Mediator's Style or Approach

            In an earlier posting found here, I discussed the different mediator styles or approaches.  I won’t repeat that discussion here.  However, Woody Mosten has yet another tool for considering a mediator’s style or approach – the Mediator’s Abacus.  Envision a 12-wire abacus.  The “x’s” represent beads on the abacus wires indicating how a particular mediator might characterize himself or herself on the indicated approaches to mediation.  Thus, a lawyer-mediator is more likely to focus on the facts and law of the dispute rather than on the therapeutic, psychological, or emotions aspects of the dispute.  He may co-mediate about as often as he conducts solo mediations.  She will have a brief intake process with little documentation.  He may advise the parties to consult with lawyers as often as they like during the process, and he may ask them to have an attorney review any draft agreement before they sign it.  And, so on. 

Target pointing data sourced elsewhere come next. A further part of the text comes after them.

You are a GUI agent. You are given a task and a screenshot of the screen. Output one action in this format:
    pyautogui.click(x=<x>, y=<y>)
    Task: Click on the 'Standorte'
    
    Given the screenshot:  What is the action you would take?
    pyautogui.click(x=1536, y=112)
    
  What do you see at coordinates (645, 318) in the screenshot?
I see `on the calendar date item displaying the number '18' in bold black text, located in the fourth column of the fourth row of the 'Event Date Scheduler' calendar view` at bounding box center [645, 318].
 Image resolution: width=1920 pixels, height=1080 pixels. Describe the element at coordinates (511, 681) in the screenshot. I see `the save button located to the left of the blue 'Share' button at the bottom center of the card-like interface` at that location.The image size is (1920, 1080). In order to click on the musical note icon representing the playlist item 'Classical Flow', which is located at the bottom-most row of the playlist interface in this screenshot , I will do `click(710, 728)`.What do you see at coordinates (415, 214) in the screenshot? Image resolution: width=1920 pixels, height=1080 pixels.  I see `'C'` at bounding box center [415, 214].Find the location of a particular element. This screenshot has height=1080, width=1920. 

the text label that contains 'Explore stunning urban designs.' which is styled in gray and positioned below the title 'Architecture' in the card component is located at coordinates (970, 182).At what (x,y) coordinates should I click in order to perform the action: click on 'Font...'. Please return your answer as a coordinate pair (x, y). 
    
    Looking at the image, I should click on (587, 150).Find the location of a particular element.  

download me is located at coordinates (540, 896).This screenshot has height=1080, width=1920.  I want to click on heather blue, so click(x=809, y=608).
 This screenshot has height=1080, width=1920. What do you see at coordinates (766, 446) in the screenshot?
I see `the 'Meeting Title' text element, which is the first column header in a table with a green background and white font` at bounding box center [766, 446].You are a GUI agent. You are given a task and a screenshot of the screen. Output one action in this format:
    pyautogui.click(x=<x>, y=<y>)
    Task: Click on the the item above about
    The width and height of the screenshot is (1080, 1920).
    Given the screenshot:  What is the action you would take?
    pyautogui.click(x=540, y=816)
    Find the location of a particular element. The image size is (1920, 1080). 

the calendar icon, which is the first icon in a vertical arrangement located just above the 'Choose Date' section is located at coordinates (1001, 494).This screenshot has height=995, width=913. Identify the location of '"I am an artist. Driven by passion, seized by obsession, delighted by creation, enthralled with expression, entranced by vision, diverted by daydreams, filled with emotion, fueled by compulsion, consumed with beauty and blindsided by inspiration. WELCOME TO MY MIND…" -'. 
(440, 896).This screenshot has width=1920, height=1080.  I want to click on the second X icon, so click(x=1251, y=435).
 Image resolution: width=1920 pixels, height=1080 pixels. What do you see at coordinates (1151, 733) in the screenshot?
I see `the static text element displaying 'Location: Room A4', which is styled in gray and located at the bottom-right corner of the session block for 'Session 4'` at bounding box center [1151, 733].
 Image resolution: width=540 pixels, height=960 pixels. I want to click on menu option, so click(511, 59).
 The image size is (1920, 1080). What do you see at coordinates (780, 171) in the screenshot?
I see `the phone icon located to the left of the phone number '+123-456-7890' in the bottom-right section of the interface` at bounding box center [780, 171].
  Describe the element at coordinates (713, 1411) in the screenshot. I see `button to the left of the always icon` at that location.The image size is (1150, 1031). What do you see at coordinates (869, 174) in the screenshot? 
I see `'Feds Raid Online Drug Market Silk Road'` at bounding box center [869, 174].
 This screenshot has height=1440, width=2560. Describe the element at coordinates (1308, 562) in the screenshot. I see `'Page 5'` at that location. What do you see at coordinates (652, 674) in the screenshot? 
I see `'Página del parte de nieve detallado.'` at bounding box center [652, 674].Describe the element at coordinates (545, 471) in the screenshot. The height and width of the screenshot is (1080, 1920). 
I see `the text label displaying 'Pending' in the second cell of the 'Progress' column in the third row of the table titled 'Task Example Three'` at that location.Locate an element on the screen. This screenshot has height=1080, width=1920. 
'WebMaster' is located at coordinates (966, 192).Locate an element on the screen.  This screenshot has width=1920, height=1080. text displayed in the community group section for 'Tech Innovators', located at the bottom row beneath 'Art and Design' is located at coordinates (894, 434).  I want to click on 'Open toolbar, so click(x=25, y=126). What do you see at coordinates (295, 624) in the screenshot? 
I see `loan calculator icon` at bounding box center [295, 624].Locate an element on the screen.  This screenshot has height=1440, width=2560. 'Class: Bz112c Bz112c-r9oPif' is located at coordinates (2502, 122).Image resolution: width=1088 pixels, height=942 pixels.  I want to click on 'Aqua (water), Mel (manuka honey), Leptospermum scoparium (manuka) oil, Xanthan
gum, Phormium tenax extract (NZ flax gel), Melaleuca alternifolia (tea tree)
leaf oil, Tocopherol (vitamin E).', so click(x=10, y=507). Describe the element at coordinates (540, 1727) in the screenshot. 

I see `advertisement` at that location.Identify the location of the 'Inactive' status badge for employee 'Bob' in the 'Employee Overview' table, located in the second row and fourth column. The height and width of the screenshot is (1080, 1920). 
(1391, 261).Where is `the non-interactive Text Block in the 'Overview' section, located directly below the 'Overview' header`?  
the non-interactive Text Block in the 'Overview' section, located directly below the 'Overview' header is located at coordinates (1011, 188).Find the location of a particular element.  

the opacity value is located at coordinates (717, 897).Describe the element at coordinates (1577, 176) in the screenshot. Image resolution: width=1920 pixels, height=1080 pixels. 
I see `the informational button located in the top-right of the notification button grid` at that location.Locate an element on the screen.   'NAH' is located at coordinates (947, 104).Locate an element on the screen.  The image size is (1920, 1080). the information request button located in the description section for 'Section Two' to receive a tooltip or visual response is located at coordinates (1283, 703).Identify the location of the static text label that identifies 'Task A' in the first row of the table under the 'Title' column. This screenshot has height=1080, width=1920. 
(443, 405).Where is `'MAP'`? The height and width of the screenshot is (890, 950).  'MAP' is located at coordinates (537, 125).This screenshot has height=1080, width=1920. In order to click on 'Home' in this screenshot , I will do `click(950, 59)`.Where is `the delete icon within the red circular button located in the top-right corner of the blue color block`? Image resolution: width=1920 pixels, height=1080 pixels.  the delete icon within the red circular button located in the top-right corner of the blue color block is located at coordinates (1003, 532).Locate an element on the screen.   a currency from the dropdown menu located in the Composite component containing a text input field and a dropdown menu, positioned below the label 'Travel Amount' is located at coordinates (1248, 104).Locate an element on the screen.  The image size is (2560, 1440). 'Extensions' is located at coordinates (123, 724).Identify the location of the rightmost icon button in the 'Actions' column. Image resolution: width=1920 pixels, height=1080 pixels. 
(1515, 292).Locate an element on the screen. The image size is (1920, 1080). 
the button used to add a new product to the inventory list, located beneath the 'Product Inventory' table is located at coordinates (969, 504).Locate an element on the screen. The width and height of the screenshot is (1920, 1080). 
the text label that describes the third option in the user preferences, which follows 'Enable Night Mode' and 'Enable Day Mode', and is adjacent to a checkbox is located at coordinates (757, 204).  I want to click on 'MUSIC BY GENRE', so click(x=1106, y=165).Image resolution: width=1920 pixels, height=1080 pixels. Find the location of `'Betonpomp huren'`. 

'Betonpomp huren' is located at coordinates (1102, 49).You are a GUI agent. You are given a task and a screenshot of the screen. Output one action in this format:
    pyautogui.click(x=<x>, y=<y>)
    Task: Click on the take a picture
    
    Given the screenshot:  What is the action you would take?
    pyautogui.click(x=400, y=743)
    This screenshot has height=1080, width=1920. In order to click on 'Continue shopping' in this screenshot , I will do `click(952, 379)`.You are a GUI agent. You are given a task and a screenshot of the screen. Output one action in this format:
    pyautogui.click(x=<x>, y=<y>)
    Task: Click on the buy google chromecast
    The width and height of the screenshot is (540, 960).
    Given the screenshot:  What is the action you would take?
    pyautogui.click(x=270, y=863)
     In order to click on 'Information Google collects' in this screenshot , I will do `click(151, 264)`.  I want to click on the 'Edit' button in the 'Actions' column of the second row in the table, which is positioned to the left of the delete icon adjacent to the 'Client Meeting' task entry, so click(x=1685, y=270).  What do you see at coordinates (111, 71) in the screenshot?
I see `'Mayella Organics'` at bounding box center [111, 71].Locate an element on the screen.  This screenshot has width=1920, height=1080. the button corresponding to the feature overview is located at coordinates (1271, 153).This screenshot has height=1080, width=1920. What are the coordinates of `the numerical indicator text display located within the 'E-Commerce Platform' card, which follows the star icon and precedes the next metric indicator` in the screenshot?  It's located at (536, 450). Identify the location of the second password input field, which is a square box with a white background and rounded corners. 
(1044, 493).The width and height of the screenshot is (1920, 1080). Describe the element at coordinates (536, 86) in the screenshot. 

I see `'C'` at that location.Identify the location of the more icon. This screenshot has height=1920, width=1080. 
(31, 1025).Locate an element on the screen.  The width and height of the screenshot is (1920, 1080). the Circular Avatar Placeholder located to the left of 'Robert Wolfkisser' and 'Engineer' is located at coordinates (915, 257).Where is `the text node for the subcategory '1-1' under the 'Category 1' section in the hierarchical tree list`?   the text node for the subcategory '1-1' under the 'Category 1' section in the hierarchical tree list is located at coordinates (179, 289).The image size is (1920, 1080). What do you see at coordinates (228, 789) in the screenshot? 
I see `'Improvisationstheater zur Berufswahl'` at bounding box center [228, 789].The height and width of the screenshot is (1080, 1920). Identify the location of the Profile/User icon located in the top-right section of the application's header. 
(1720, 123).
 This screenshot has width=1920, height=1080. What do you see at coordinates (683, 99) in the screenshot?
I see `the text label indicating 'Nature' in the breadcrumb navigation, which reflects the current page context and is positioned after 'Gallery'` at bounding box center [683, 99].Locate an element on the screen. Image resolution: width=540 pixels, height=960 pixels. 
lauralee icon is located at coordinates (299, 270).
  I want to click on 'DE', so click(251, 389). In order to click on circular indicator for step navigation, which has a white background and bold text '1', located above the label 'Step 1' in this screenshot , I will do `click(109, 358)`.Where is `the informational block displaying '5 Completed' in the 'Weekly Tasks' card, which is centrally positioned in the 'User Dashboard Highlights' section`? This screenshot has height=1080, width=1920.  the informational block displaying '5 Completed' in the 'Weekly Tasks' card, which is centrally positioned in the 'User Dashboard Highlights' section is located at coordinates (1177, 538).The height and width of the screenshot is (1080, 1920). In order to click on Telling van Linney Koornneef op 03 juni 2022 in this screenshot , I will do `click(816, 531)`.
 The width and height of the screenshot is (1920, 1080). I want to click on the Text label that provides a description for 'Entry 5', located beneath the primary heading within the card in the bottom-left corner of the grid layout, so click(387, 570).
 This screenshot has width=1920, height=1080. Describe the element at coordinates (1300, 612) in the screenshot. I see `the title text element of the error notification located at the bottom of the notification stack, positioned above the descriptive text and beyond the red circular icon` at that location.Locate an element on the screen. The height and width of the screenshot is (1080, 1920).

Therapeutic_________________________________x_______Just facts and law
Co-Mediator__________________x_____________________Sole mediator
No intake process_________x__________________________Lengthy intake process
No intake documentation___x__________________________Lengthy documentation
No consulting lawyers________________________x_______Lawyers required
No lawyers at sessions________________x_______________Lawyers present
No solutions suggested____x___________________________Solutions recommended
Memorandum not binding___________________________x__Binding agreements
Multiple short meetings____________x___________________Long single sessions
Voluntary Participation____x___________________________Mandetory/court-ordered
Caucus_________________________________________x___All joint sessions

            Again, the style or approach of the mediator is an especially important factor to consider when choosing a mediator.